However, anaerobic contraction can lead to build-up of metabolites and
waste products, and a significant increase in the acidity (decreased pH) inside
the muscle cell, which can interfere with the many biochemical reactions
necessary for the actin and myosin to produce force and slide against each
other. This chemical change is thought to be the cause of the "stinging" or
burning sensation you feel in your muscles as you become fatigued (such as in
arm wrestling or in the last few reps of a difficult weight lifting set).

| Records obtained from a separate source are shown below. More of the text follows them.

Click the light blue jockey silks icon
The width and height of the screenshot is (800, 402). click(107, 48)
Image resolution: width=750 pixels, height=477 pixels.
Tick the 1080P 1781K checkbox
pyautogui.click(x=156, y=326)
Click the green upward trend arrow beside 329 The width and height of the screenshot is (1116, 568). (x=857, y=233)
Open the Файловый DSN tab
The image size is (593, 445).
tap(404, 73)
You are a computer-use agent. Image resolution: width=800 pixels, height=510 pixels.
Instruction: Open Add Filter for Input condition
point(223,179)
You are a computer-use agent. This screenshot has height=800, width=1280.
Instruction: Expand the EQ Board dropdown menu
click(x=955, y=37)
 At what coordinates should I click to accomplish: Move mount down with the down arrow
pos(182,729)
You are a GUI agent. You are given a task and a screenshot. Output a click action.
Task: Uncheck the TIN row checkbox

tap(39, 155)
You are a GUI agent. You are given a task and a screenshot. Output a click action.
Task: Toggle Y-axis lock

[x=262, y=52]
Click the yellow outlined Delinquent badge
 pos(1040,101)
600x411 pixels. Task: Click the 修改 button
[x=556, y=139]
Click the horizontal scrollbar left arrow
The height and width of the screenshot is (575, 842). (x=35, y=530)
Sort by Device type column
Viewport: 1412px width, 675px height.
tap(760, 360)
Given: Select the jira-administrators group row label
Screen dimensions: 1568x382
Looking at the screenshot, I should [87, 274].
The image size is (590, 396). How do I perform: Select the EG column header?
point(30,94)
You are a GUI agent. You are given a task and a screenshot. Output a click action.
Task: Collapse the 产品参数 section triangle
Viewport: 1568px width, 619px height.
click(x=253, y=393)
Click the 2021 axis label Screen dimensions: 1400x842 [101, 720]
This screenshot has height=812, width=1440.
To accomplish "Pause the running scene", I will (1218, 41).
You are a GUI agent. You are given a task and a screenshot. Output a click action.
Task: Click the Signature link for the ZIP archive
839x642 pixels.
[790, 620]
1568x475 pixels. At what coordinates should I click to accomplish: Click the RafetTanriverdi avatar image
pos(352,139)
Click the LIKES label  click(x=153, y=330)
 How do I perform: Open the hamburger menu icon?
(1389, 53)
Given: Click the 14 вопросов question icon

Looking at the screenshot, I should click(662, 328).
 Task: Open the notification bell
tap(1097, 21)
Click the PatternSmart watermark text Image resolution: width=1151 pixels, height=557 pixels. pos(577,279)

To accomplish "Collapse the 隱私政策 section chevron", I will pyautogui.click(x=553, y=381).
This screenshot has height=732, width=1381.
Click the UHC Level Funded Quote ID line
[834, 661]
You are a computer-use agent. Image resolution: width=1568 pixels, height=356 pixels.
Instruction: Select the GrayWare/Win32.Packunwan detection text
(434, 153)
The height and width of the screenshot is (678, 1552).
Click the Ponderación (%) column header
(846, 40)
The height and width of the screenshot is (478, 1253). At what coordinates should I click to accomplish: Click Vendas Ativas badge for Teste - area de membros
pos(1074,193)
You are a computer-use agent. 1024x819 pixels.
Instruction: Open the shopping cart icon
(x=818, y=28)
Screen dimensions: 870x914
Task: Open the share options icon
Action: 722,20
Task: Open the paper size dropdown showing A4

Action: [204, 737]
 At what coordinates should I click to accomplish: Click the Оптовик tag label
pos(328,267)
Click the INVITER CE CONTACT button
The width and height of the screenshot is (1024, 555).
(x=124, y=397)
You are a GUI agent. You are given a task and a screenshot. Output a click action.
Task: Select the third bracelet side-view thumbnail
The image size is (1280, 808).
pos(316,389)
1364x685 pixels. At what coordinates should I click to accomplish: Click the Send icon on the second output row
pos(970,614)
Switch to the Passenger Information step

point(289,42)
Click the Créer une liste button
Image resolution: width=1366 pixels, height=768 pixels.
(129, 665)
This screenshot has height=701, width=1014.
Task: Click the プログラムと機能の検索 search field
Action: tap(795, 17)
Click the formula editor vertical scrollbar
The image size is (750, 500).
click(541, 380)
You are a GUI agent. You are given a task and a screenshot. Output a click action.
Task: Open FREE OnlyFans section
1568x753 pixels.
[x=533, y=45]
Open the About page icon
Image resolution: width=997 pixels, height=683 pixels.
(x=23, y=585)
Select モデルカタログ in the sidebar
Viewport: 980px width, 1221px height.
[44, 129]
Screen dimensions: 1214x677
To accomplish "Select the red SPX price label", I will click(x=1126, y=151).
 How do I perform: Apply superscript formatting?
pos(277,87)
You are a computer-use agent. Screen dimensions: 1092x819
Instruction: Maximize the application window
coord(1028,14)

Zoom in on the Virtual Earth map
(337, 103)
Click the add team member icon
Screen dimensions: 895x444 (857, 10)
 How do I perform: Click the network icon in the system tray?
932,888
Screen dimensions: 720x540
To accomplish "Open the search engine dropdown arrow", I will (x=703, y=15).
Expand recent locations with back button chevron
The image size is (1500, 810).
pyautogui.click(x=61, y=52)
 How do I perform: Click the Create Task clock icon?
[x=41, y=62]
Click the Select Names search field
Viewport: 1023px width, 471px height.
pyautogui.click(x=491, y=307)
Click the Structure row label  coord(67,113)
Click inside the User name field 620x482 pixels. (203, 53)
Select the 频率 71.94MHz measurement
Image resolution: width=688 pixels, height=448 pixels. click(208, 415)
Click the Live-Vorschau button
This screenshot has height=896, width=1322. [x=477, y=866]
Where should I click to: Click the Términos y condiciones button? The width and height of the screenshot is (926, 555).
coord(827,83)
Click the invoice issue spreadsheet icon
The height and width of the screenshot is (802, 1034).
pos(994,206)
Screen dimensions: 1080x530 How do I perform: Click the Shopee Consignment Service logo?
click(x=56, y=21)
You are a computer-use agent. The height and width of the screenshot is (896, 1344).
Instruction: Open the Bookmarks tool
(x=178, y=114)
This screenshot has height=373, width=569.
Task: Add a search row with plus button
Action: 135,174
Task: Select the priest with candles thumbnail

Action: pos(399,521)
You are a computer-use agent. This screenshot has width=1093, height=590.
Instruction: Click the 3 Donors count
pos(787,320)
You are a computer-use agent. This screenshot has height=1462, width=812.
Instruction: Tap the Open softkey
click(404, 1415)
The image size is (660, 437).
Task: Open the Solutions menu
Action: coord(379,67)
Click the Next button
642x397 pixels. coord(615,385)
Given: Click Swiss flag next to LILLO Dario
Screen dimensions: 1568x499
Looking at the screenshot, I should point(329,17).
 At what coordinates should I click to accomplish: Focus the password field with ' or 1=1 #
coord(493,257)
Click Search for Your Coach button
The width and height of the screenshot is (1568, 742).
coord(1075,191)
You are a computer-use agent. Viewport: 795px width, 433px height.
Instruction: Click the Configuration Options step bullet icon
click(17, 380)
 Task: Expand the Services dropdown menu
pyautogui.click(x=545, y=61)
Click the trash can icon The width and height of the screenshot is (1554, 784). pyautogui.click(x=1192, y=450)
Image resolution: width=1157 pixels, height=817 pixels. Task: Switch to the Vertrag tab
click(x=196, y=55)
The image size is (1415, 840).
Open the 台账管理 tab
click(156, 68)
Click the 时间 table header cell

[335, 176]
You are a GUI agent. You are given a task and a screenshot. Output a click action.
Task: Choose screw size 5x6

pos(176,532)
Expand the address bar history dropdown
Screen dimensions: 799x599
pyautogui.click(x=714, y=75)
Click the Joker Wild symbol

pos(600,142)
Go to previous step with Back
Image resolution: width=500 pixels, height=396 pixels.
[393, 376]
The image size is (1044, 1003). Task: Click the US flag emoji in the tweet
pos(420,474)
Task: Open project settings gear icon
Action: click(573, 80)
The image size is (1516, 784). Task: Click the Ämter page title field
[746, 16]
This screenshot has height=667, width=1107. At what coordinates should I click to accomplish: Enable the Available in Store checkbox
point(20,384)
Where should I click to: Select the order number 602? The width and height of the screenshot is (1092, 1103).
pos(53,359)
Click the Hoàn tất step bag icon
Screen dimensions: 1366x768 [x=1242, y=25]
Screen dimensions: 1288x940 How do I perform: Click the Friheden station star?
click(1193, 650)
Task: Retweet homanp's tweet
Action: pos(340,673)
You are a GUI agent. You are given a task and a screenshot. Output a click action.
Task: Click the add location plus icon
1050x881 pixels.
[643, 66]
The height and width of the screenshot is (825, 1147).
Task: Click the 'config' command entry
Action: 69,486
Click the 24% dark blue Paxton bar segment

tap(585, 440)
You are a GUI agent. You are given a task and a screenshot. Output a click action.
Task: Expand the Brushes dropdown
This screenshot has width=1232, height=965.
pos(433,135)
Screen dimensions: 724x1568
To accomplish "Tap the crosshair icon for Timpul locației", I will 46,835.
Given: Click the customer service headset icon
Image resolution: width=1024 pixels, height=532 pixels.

How Are Muscles, Bones & Tendons
Related?
Protection
● Bones protect fragile organs of the body such as the brain, spinal cord,
heart, lungs and some reproductive organs. Some muscles provide
additional protection where there are no bones. For example, the external,
internal and transverse oblique abdominal muscles protect and support the
intestines.
Movement
● Bones are the levers that muscles and tendons act on. If an arm is a lever
machine, the bone is the lever, the joint is the fulcrum and the muscle
provides the force.
Tendons
● Tendons are fibrous connective tissue that connect muscles to bones.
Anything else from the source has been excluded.